INSTITUIÇÃO PRIVADA
Sistema S não precisa justificar a dispensa de seus empregados, decide TST

Divulgação/Apex
A Terceira Turma do Tribunal Superior do Trabalho (TST) afastou a reintegração de uma jornalista dispensada pela Agência Brasileira de Promoção de Exportações e Investimentos (Apex-Brasil), em Brasília. Para o TST, a demissão foi válida porque a Agência, embora atue em atividades de interesse público, é uma instituição privada e não integra a Administração Pública.
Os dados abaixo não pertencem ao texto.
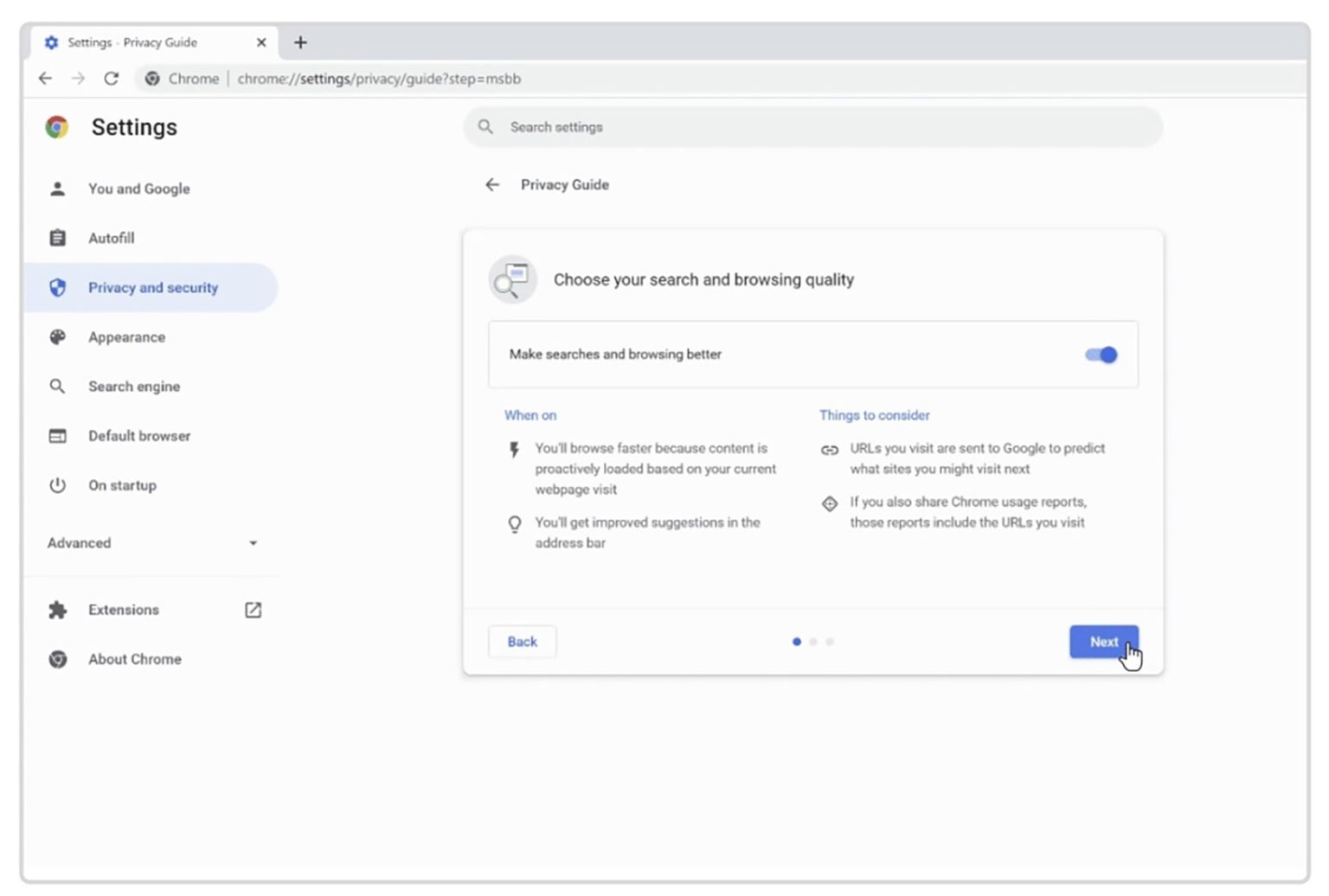Image resolution: width=1329 pixels, height=896 pixels.
Task: Go to About Chrome page
Action: pos(134,659)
Jornalista alegou nulidade da dispensa
Na ação trabalhista, a jornalista afirmou que foi dispensada sem justa causa e sem justificativa em abril de 2015. Sustentou que, por ter sido aprovada em concurso, não poderia ser demitida sem motivação. Para ela, houve abuso de poder, o que justificaria a anulação da dispensa e sua reintegração no cargo.
TRT-10 exigiu justificativa para a demissão
O Tribunal Regional do Trabalho da 10ª Região (TRT-10, Distrito Federal e Tocantins) entendeu que a dispensa precisava ser justificada. Segundo o TRT, embora seja uma entidade de Direito Privado, a Apex tem características próximas às da Administração Pública e, por isso, deve respeitar princípios constitucionais da atuação do poder público, como legalidade e moralidade.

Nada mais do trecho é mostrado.